# Always got to pee



## 14535 (Oct 5, 2006)

HeyIn the last few months (which is when my IBS started up) i've been having to pee all the time. I have to go durring the night which ive never had to do before. Im not drinking any more than normal.Does anyone else get this?


----------



## 20960 (Sep 16, 2006)

I get the same thing happens to me i have to pee like all the time! I thought it was b/c of the Bental im on but im not sure. Its pretty annoying cuz if i try to hold it i get a stomach ache right away and become a little gassy. So your not alone.


----------



## 14535 (Oct 5, 2006)

It fully sucks. Im not on any medication - im trying to deal with IBS without resorting to drugs. So its not medication making me pee. I can't go an hour without having to go.


----------



## 20663 (Jul 8, 2005)

I get the same thing as Beanie.
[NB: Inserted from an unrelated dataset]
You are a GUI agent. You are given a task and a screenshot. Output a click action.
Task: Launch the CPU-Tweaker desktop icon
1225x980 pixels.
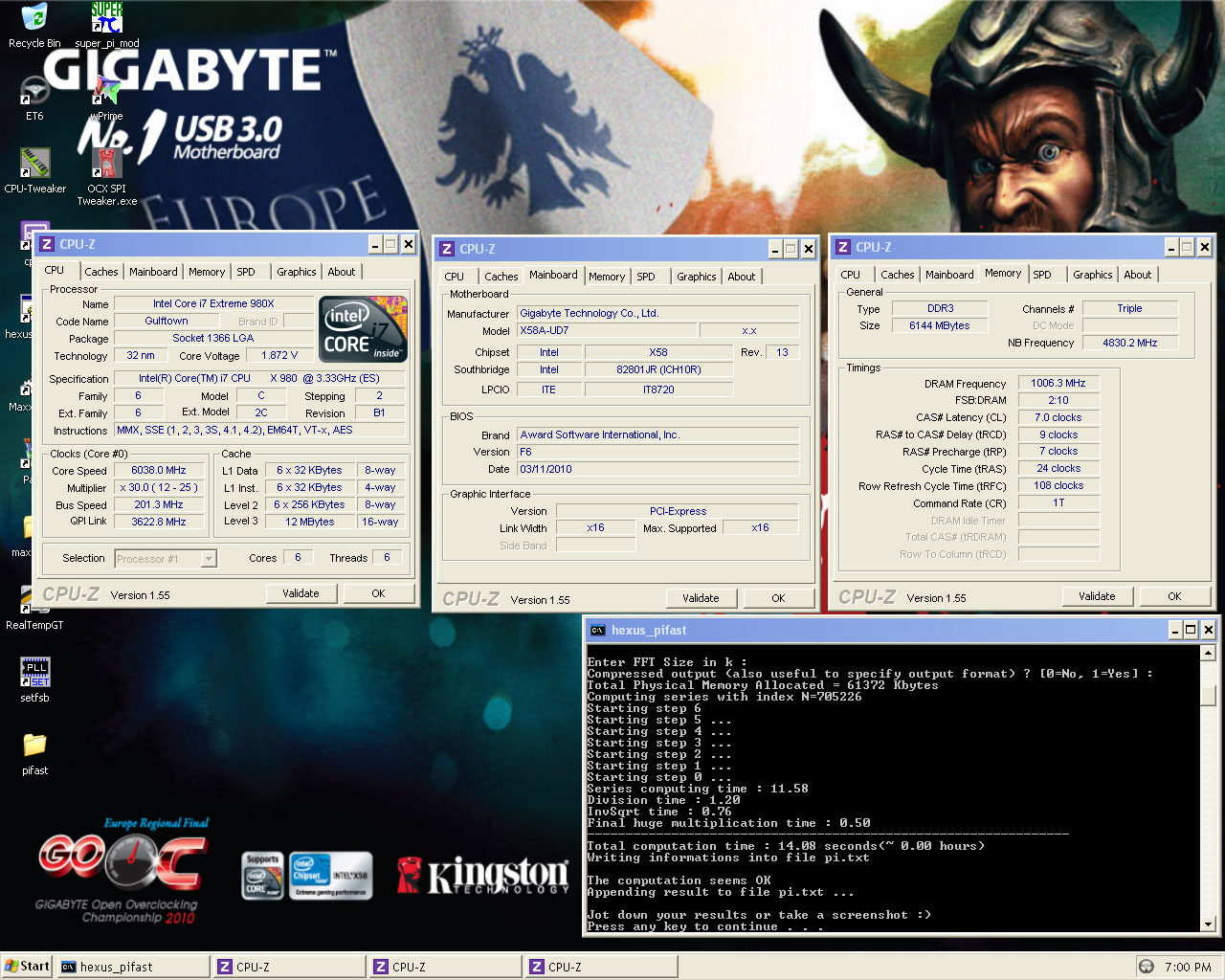(34, 165)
If i hold it, i'll start to get a bad stomach ache, and start have an attack, that lasts basically until i pee. i dont know this for sure, but i read somewhere that people with ibs have so much pain because their intestines are super sensative. so maybe a full bladder starts to press on the intestines or something, which would explain why having to pee triggers a stomach ache....just a theory. Maybe you have a urinary tract infection, that makes you feel like you have to pee all the time...?


----------



## 14448 (Jun 14, 2006)

I need to pee all the time. Sometimes I go several times an hour, and get up 3 or more times in the night. I think I have an overactive bladder, this had been linked to IBS, ie the bladder, like the intestines, is ultra-sensitive.For long journeys/days out/exams I take Detrusitol (tolterodine tartrate)from the doctor which relaxes the bladder and stops you needing to go so often. I used to take Desmospressin which was brilliant, but they won't prescribe it at my new practice.Also I find spicy food, cold weather and having my period makes me need to pee more.


----------



## 13594 (May 14, 2006)

I've had urinary problems for about 2 months now. I had to see a uroligist privately cause it would take 3 months on the NHS. It seems I have a very sensitive (but not enlarged) prostate. Im currently taking ciprofloxacin but more tests are needed to properly diagnose the problem. I tried tolterodine 2mg and Oxybutynin 5mg modified release. They didn't help mostly due to the IBS preventing proper absorbtion, Oxybutynin patches have helped tremendously as its getting to where it needes tbviously only men have prostates; but urinary tract infections can happen to everyone. If the problems infection related; then you are going to have to live with it for a long time if you refuse to take anti-biotics that would cure it.Regardless; it need to be looked at by a uroligist. Also drinking less than usual can make the contractions in the detursor muscle worse. I understand you are adversed to taking meds but you need it diagonsed properly in case its something nasty which could get worse over time.Best Regards,mr_colt


----------



## Guest (Oct 17, 2006)

MR. Colt. Get in and get that prostate taken care of. It will just get worse every day. Been through all the stuff you have. Was no fun. Dr went in and cleanned out the prostate, was not fun for a few weeks but didn't hurt, was just uncomfortable for a short time. Did get an urinary infection after the surgery, but meds. have taken care of that. It's nice to sleep through the night,and not have to go so often during the day. I would wake up at night and find I had wet underware, not fun. Now that is all gone.


----------



## 13594 (May 14, 2006)

well there not sure exactly what it is atm. Only went private to jump the main NHS referral queue you see (Can't afford much more than that.) Will see the urolgist in his NHS clinic to do a full battery of tests. The ciprofloxacin was mostly to see if it improved things (whilst I wait the 3 weeks for an appointment; now im registered as an outpaitent.)Trust me; I am keeping on top of the problem. Just gotta wait to have the proper tests so it can be properly diagnosed. Ironically my GP wouldn't give me the oxybutynin patches out of spite as I had complained about how he was dealing with my case in general. I can't change GP just yet as it would put my medical records into a 12 week transfer system before my new doc would get them. I currently need a report on my illness and disabilities for a welfare housing application otherwise im homeless. Theres no other way of getting it, once I move however: I will change docs straight away.Thanks,mr_colt


----------